Aujourd’hui, quels sont les chantiers lancés ?
N.B :« Pour la commission organisation, on a déjà entamé des réflexions qui sont en cours. La deuxième commission du marché de l’ingénierie s’est déjà attaquée aux problèmes des honoraires et des délais de paiement, au problème d’adéquation des ressources humaines (l’offre et la demande). Sur le marché de l’ingénierie, il est question de s’approcher de nos champions nationaux (Jesa, Novec, CID etc) et voir comment on peut travailler ensemble et comment ces grandes structures peuvent arrimer avec elles la moyenne et la petite structure. Je sais que ce n’est pas une action aisée, en tout cas cela a été très difficile par le passé, mais en même temps on doit y passer car on n’a pas le choix.
Donc, la question qui se pose, c’est comment on fait qu’une entreprise qui a une certaine taille devienne une vraie championne nationale. Comme promouvoir ces grandes structures ? Comment les aider et leur donner des marchés ? Mais bien-sûr à condition qu’ils jouent leur rôle de locomotive et tirer les autres dans une dynamique globale d’entraînement. Et ce, d’autant plus que le Maroc est appelé de plus en plus à s’exporter. J’ouvre une parenthèse pour remarquer qu’aujourd’hui l’Afrique est assez ouverte institutionnellement grâce aux efforts de Sa Majesté mais pas encore conquise commercialement.
C’est pour cette raison qu’il faut qu’on ait une vraie stratégie pour y aller ensemble, et tout le monde est concerné : architectes, ingénieurs, topographes, etc. De fait, on est amené à défendre cette prestation intellectuelle, moyennant un financement de l’État afin de permettre aux investisseurs africains de faire une étude de faisabilité et avoir les crédits et appeler à ce moment-là nos bureaux, nos architectes et nos entreprises, mais il faut la mise initiale que les bailleurs de fonds ne donnent pas, c’est au Maroc de la proposer ».
Qu’en est-il des réalisations ?
N.B : « La commission juridique qui offre l’assistance judiciaire aux membres, et ce pour assister et éclairer la justice qui reste, bien entendu, souveraine et indépendante. De fait, cette commission nous amènera à faire très prochainement des journées de sensibilisation avec la justice, et ce de manière à ce que les magistrats appréhendent de mieux en mieux le métier et ses péripéties.
Et puis en ce qui concerne la commission des relations avec les pouvoirs publics et les professionnels, il est vrai qu’elle a été un peu freinée à cause de l’avènement tardif du nouveau gouvernement mais elle n’a pas perdu du temps puisqu’elle avait à traiter des sujets particulièrement épineux comme la loi 66-12 avec le ministère de l’Urbanisme, ou le futur contrat programme avec le ministère de l’Équipement (les préparatifs, les amendements, etc.) ».
Justement, qu’en est-il du contrat-programme ?

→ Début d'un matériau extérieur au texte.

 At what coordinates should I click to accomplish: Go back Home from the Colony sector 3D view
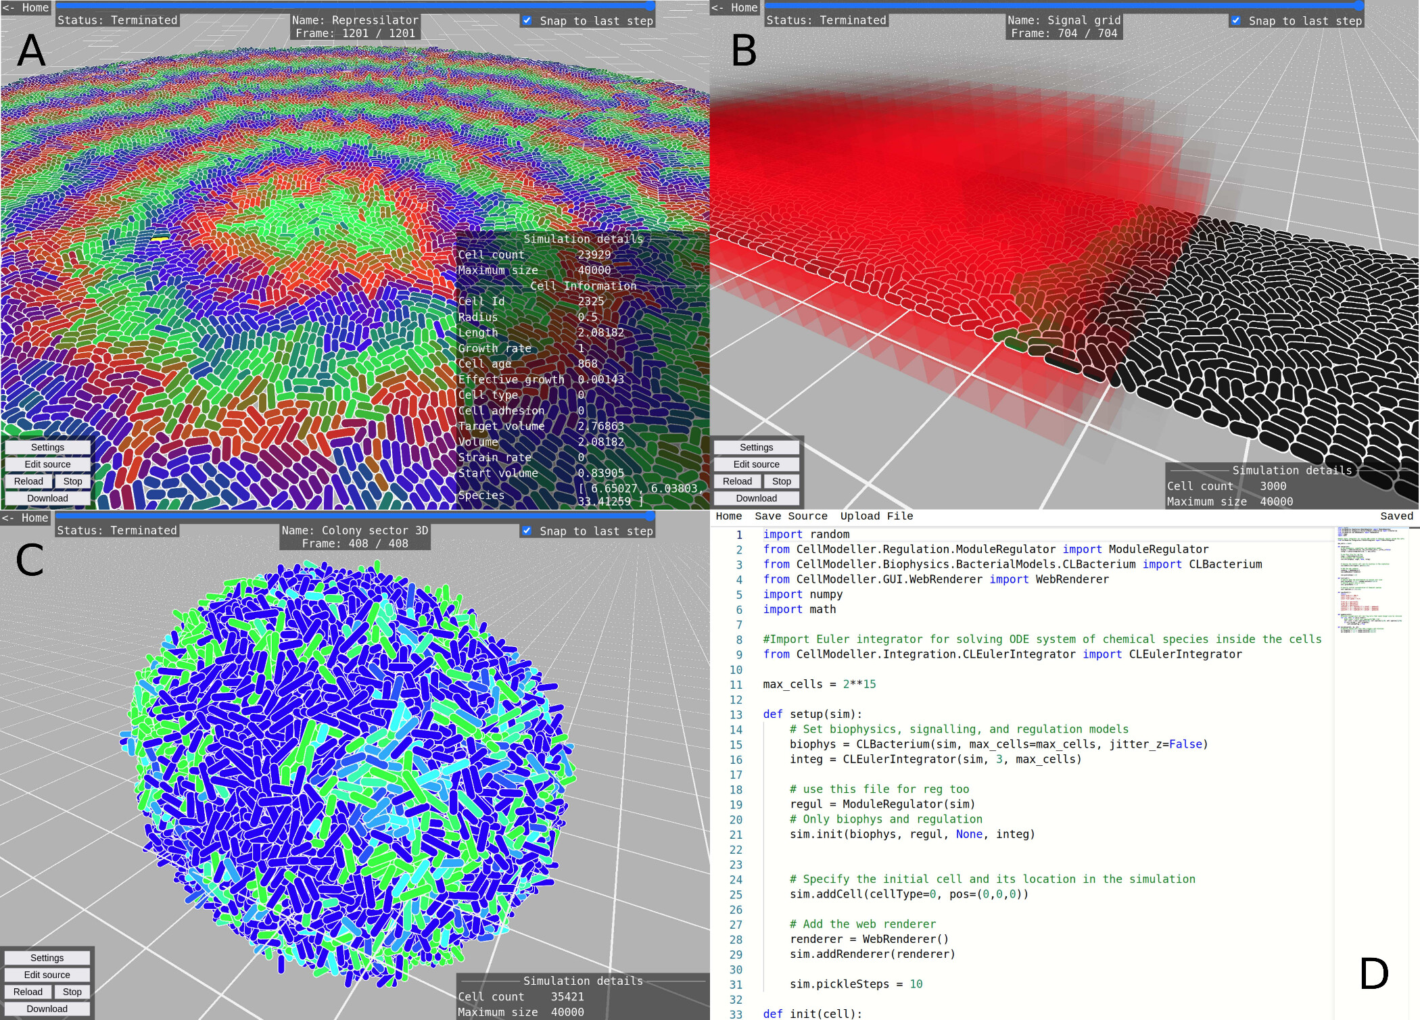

N.B : « Le 1er contrat-programme sectoriel avait été entrepris par la FNBTP en 2004. La FMCI, pour sa part, avait un contrat-programme spécifique dès 2007-2008. A l’époque, on avait relancé l’ex-ministre Karim Ghellab, qu’on avait rencontré lors du BTP Expo en 2010, et il nous avait proposé de faire un contrat-programme commun et global pour le secteur, d’où la nécessité d’une étude stratégique sur le secteur du BTP, lancée en 2012 par le ministre Abdelaziz Rebbah. En août 2015, le programme a été pratiquement ficelé. Aujourd’hui, il est question de le finaliser et ensuite l’implémenter ».

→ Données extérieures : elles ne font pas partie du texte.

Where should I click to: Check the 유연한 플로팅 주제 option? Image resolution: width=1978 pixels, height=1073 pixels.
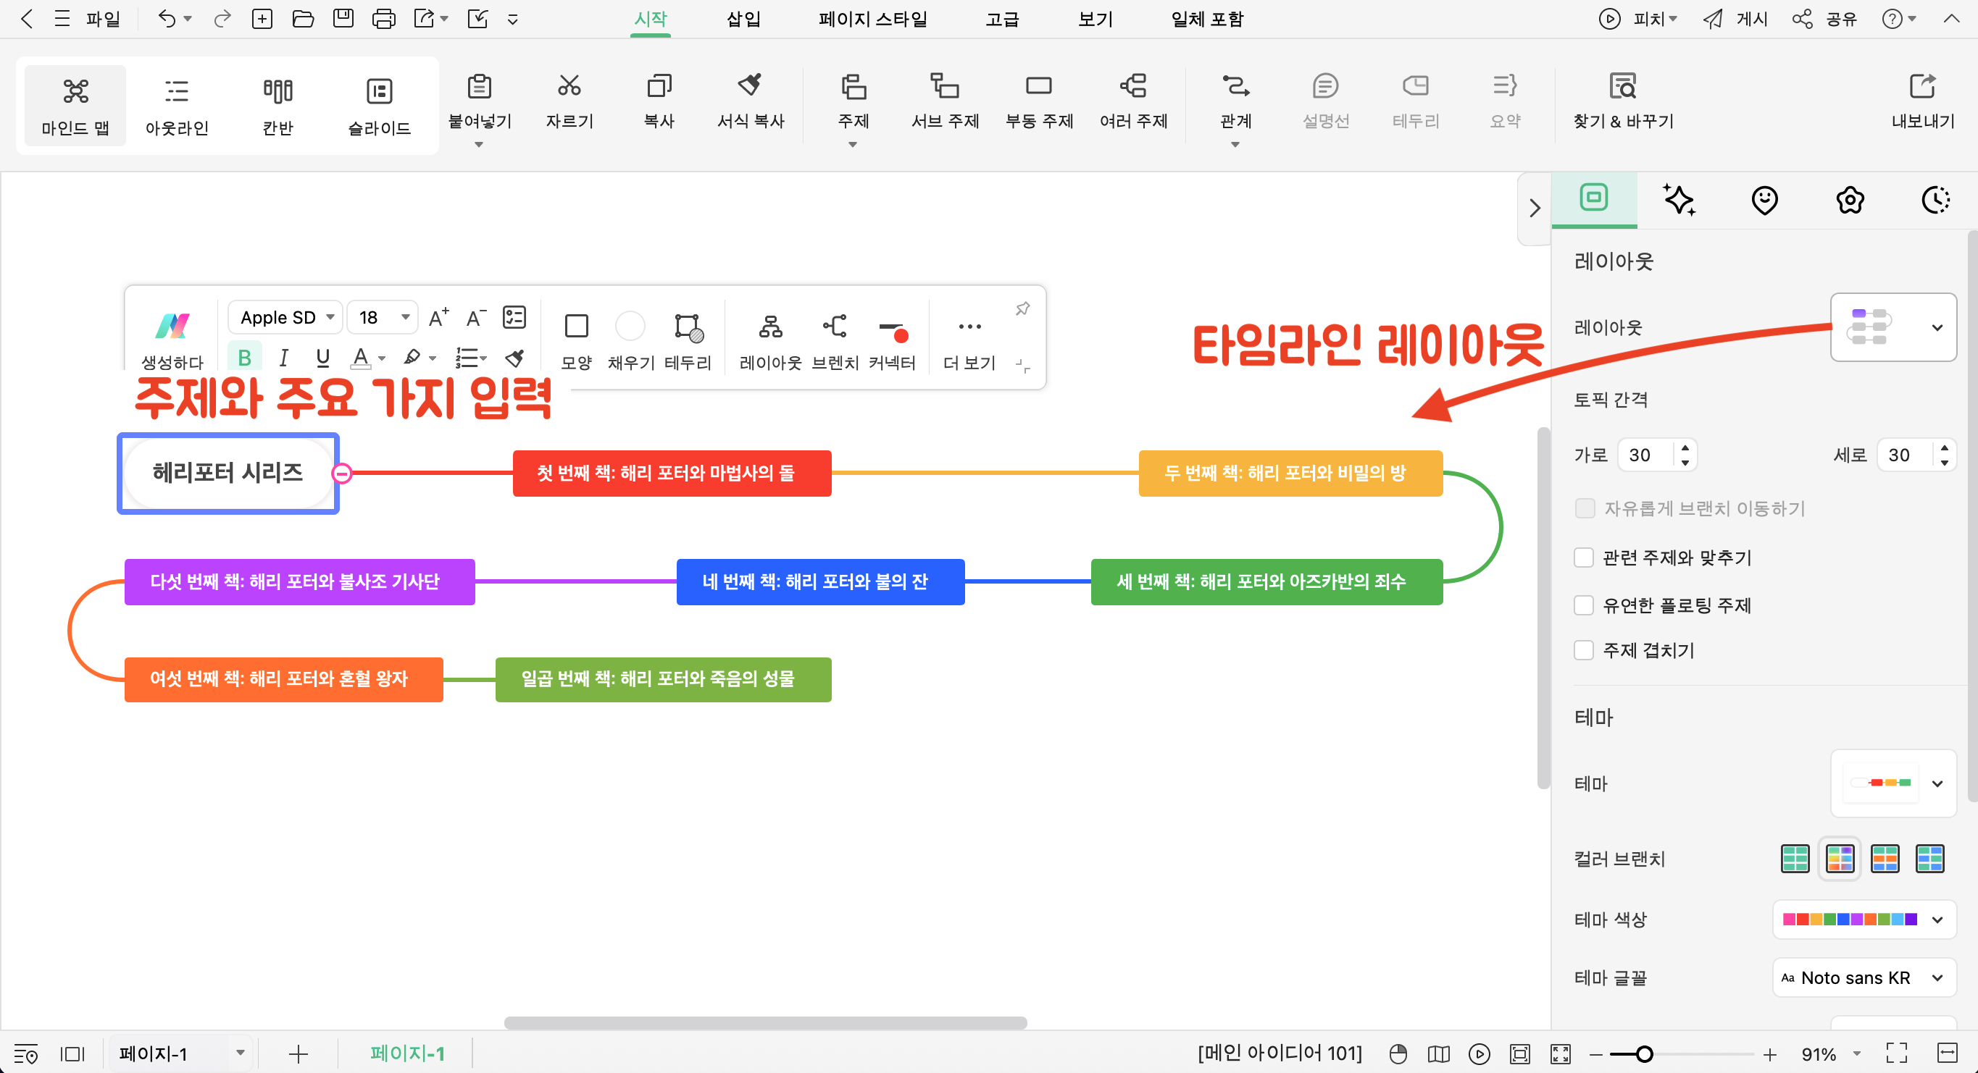(1583, 606)
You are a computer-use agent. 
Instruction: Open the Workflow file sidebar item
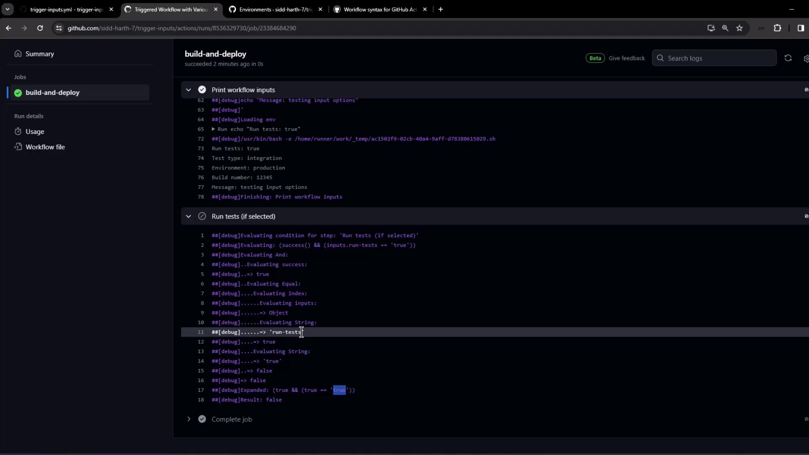(x=45, y=147)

Quel est votre plan d’action pour le reste de cette année ?
N.B : « On n’a pas attendu le contrat-programme pour agir. On a commencé par entreprendre des actions anticipées, et parfois des actions simples qu’on peut réaliser rapidement, par exemple, l’observatoire du BTP, qui a deux facettes : la facette portail BTP, et celle qui concerne tout ce qui est indicateurs et ratios liés à l’évolution du secteur BTP ».